For like a mole I journey in the dark,
A-travelling along the underground
From my Pillar’d Halls and broad Suburbean Park,
To come the daily dull official round;
And home again at night with my pipe all alight,
A-scheming how to count ten bob a pound. (ll. 13-18)
The poem has fourteen more stanzas in this mode, denouncing the Church, his bosses, and his own foolish decision to marry young (although fortunately his wife is tough, “she’s made of flint and roses, very odd”). The poem ends with a howl of despair. The letters included in the edition I read suggest that there may be some autobiography here, that the clerk may have some resemblance to the hack writer:
It’s a naked child against a hungry wolf;
It’s playing bowls upon a splitting wreck;
It’s walking on a string across a gulf
With millstones fore-and-aft about your neck:
But the thing is daily done by many and many a one;
And we fall, face forward, fighting, on the deck. (ll. 91-6)

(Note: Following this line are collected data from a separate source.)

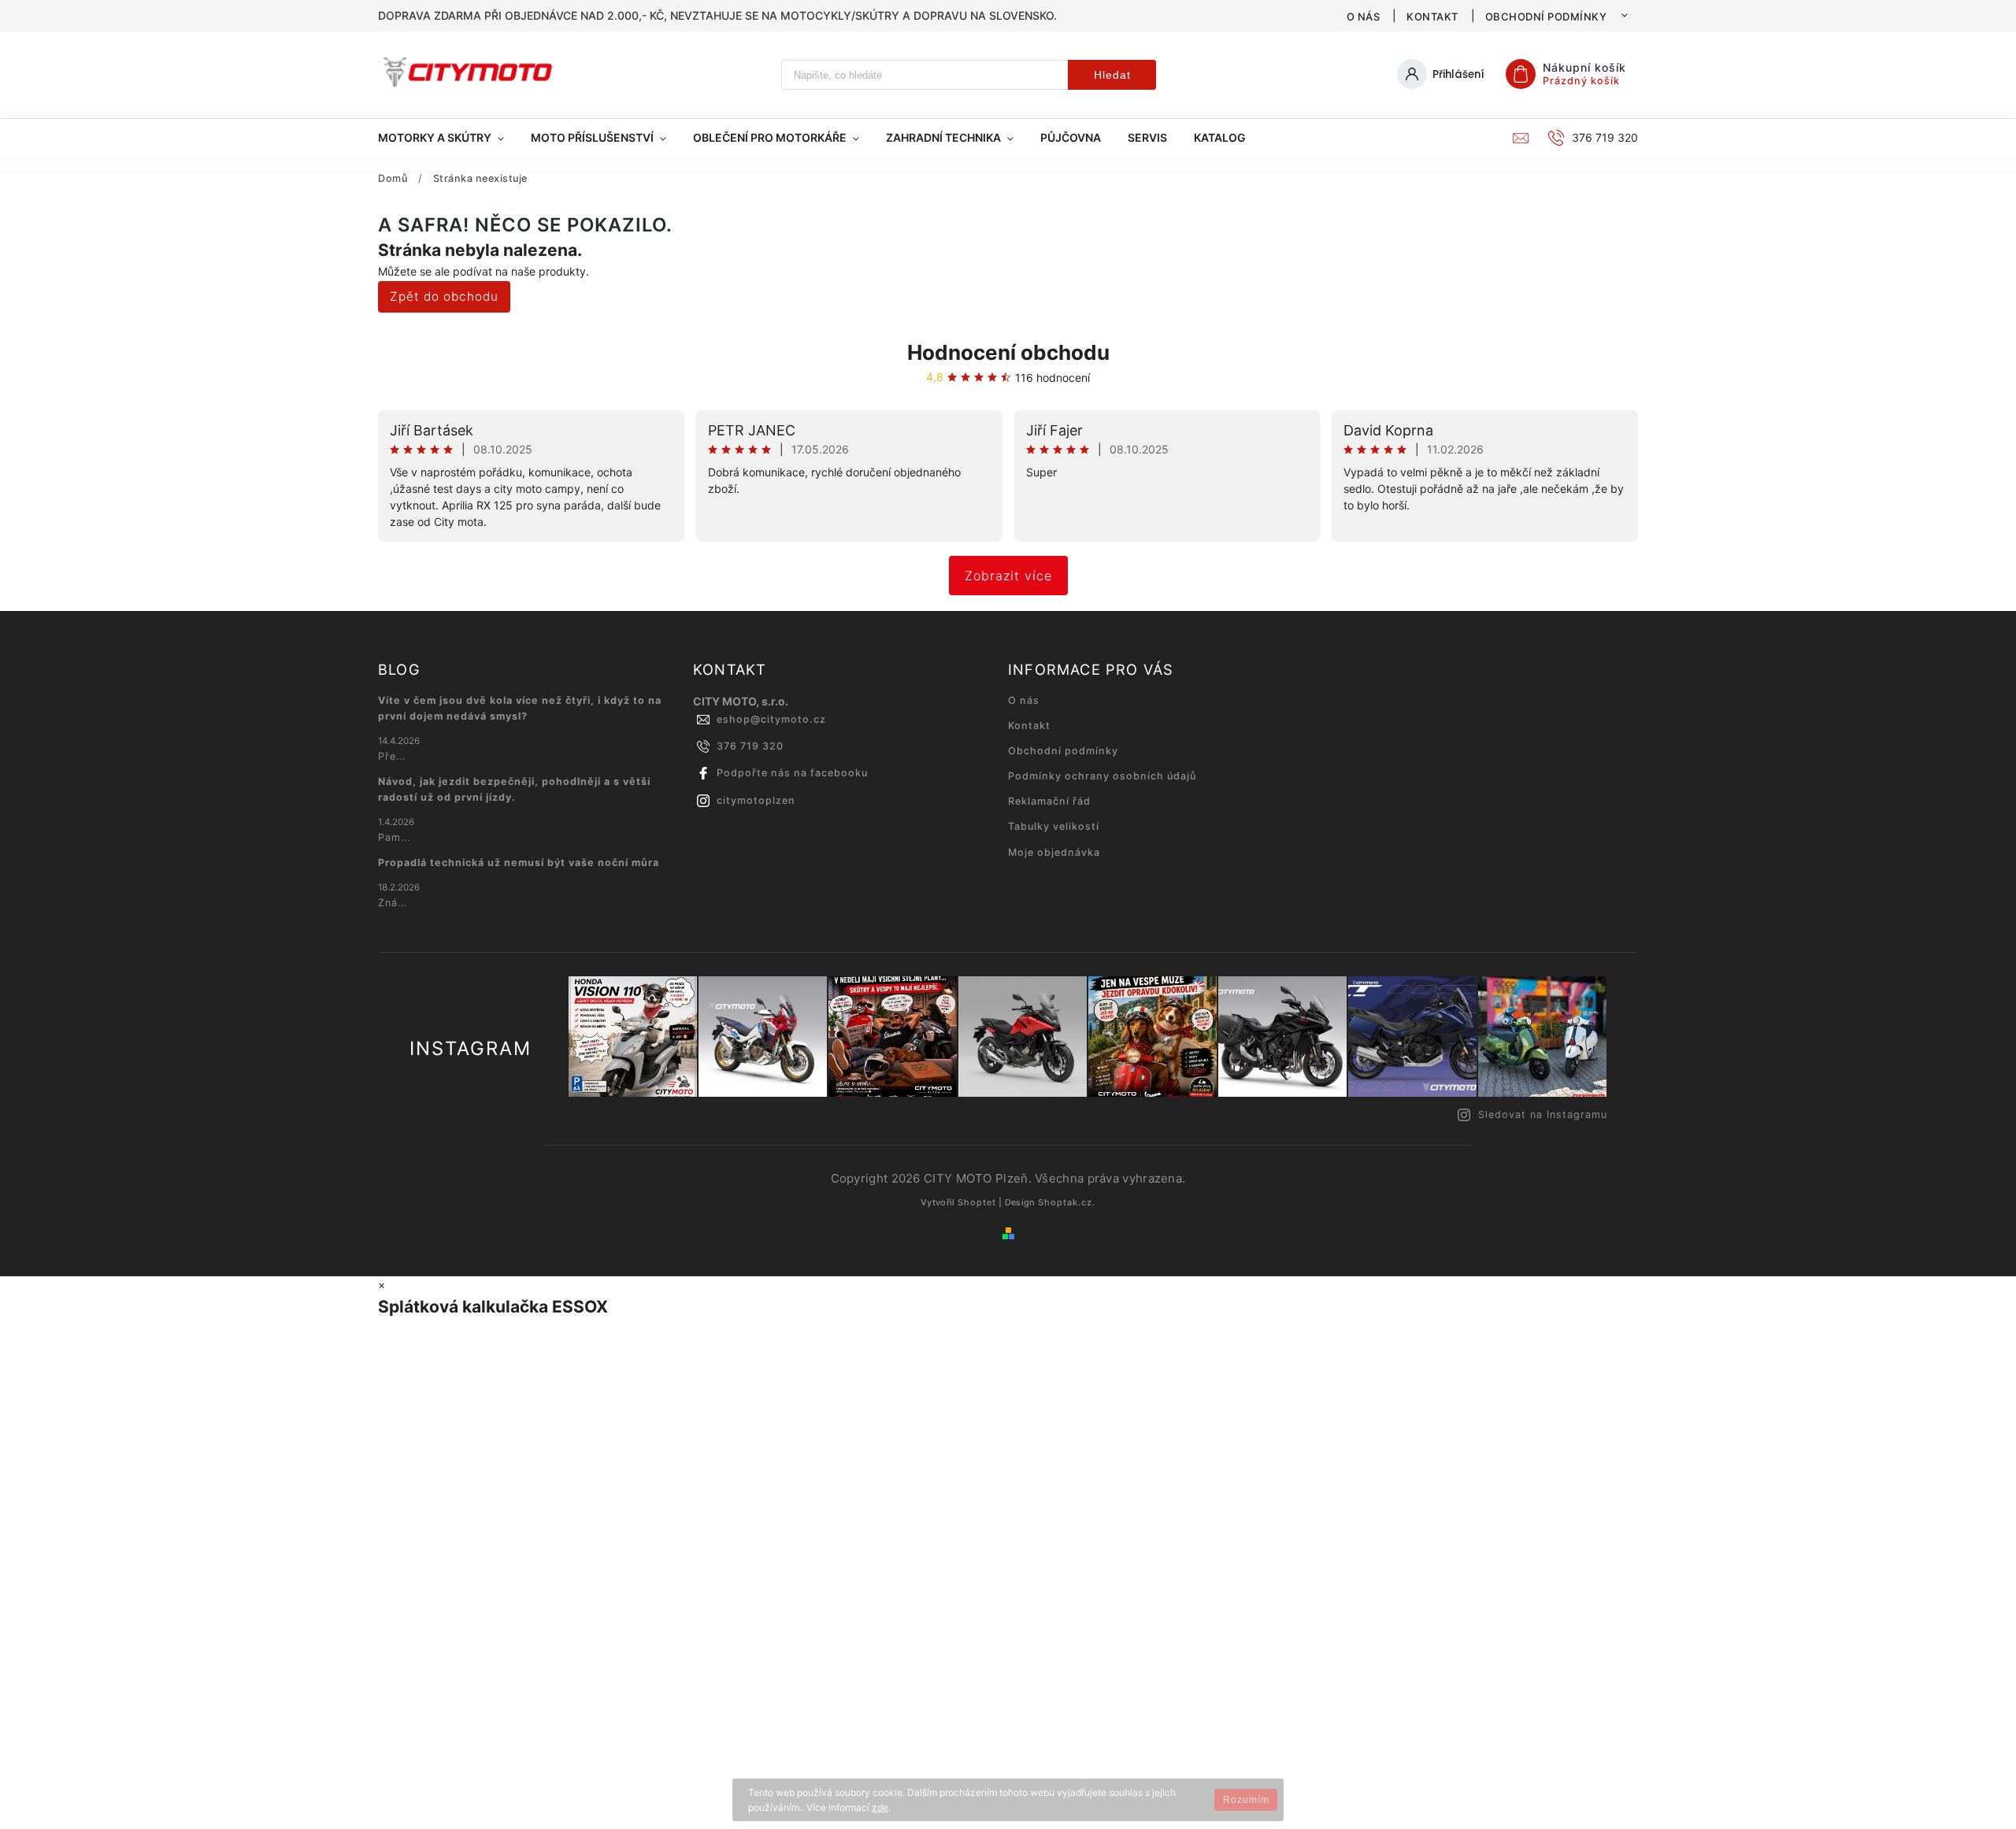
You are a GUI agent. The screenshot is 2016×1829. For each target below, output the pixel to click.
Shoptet (977, 1202)
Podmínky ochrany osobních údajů (1102, 776)
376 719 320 (750, 746)
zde (880, 1807)
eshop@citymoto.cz (771, 719)
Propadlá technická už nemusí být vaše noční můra (518, 862)
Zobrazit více (1008, 575)
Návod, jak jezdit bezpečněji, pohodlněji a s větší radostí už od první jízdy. (514, 789)
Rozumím (1246, 1799)
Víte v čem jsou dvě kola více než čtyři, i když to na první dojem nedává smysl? (520, 708)
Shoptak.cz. (1066, 1202)
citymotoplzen (756, 800)
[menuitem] (447, 137)
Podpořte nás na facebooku (792, 773)
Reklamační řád (1049, 801)
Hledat (1112, 74)
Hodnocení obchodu (1008, 352)
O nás (1363, 16)
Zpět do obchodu (444, 296)
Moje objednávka (1054, 852)
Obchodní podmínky (1546, 16)
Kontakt (1432, 16)
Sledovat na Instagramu (1542, 1114)
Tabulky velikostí (1053, 826)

As I said above, though, as good as “Thirty Bob a Week” is, it gives the wrong idea about Davidson. This and another poem from the same year, “The Ballad of a Nun,” made Davidson’s reputation, for whatever good that did him. The nun poem is, in Victorian terms, daringly sexual, which is one way to sell poems, but is even less characteristic.
So, one more post on Davidson.
* Page numbers refer to Selected Poems and Prose, ed. John Sloan (Clarendon Press, 1995). I also read this scanned copy of the 1894 Ballads and Songs, which includes “Thirty Bob a Week” and the shocking nun ballad.